Again, though I wore it belted, it shows that you can wear it unbelted, too, but I can't stand the muu muu look no matter how big I get during pregnancy. It also is meant to be worn after pregnancy, but again, we'll see if that really happens. I am trying to only sew up things that I could potentially wear when not pregnant, as that seems more practical and this will be great for nursing.
I didn't alter the pattern at all except in length, because I'm short. I also made the short sleeved version, and they reach my elbows, so I'm assuming 3/4 sleeves would actually be long-sleeved on me. However, I love me some cuffed sleeves whatever the length is. Oh, and pockets, who doesn't love a dress with pockets?
|Look how vivid the colors are! And this picture doesn't do it justice even.|
Dress-Made by Me
Bracelets- Vintage lucite and bakelite bangles and clamp purchased from various ebay and Etsy sellers
Earrings-Vintage carved bakelite purchased from either ebay or Etsy. I can't remember, sorry.

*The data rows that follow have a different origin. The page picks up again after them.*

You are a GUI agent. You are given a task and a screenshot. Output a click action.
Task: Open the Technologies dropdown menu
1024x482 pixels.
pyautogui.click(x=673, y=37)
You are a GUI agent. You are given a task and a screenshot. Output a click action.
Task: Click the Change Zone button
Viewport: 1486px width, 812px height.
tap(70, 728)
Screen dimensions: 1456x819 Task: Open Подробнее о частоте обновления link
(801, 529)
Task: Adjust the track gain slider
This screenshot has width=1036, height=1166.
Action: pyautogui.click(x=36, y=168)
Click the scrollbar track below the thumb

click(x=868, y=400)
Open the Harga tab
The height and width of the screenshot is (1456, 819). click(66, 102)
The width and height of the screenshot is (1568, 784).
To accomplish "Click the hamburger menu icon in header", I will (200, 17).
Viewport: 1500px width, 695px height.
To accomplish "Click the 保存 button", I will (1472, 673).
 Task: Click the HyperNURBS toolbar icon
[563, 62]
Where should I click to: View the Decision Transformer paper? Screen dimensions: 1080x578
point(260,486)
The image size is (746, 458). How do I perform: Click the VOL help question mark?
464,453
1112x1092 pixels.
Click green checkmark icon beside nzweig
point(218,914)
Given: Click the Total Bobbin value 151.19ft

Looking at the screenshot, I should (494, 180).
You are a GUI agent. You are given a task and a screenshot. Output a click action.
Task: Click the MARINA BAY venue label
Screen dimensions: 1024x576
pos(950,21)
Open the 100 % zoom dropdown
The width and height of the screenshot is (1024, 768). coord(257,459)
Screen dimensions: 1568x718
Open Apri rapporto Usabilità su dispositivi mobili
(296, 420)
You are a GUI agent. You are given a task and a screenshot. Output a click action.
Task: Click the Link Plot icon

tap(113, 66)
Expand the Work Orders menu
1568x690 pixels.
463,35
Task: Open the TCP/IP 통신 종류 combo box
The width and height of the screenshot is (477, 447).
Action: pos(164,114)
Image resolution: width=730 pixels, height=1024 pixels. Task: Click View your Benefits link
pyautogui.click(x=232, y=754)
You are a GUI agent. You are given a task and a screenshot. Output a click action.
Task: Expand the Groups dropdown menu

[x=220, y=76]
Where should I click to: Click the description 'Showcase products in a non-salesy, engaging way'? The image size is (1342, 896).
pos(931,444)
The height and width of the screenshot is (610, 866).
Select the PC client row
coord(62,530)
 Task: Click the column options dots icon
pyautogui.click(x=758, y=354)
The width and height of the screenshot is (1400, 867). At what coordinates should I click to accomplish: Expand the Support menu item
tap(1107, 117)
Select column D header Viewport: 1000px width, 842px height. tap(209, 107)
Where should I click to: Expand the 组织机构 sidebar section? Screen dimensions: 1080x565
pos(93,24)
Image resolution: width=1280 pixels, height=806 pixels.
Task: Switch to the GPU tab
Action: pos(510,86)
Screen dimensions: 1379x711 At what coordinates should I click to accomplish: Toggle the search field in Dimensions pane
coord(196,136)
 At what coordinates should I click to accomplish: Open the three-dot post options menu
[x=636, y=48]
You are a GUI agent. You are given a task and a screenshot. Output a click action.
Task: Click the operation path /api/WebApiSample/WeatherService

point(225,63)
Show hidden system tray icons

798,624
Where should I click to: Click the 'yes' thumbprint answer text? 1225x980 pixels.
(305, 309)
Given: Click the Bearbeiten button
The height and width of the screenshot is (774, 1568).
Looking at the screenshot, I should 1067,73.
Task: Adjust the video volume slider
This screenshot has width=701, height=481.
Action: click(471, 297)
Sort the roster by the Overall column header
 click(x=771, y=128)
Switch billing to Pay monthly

Shoes-Red, peep toe, shiny flats from Catos years ago (sorry not pictured)
Belt-Skinny red leather purchased from Hannah Jane Boutique online
|Tried to get a picture of the collar, please excuse the dazed expression on my face.|
I think I'm concentrating on my camera aim, lol.
It never ceases to amaze me how comfortable vintage maternity styles are. I know the super flowiness can make your belly look bigger to our eyes, but probably only because we're used to skin tight t-shirts over the baby belly. If you're ever pregnant and looking for a cheaper, more unique, option for maternity clothing, I highly suggest getting some vintage patterns and sewing them up. They're often easier to sew than regular vintage styles and you have the added benefit of customizing them, not to mention that most vintage maternity patterns are super cheap compared to regular vintage patterns (I've purchased some for as little as 25 cents a piece and lots are available for under $5 on Etsy and ebay), but the best part is that many are designed to be worn after pregnancy, too.
What do you think, is this worth another make or is one dress like this enough for anyone? Would you consider sewing your maternity wardrobe?